* _EXERCISE REQUIREMENTS_:
Gather every line in the listing below that contains the string "Sort", and copy each one.

== DATA SECTION ==

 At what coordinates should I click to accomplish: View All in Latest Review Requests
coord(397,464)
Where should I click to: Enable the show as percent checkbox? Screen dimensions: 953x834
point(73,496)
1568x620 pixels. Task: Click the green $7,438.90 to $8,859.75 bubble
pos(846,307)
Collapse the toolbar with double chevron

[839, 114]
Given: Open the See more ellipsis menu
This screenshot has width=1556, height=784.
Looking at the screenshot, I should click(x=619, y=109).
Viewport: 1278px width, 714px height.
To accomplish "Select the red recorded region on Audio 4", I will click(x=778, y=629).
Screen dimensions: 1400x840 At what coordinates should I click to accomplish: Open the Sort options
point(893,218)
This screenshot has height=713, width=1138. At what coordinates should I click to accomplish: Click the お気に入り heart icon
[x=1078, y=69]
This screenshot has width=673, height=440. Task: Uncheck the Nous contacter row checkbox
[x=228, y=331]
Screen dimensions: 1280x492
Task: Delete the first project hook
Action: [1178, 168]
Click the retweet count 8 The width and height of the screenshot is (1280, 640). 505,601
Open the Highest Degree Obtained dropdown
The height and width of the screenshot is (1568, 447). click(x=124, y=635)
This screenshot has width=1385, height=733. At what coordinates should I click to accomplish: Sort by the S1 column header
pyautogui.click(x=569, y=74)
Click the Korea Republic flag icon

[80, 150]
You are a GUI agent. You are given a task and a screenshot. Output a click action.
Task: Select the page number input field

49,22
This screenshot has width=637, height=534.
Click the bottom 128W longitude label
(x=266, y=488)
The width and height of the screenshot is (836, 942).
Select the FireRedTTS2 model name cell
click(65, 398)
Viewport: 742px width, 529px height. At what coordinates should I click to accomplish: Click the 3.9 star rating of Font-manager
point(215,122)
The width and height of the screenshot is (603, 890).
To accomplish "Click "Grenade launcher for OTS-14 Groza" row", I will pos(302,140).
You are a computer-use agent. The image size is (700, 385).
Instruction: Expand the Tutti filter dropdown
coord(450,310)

===

* _SOLUTION TO THE EXERCISE_:
Screen dimensions: 1400x840 At what coordinates should I click to accomplish: Open the Sort options
This screenshot has width=1385, height=733. At what coordinates should I click to accomplish: Sort by the S1 column header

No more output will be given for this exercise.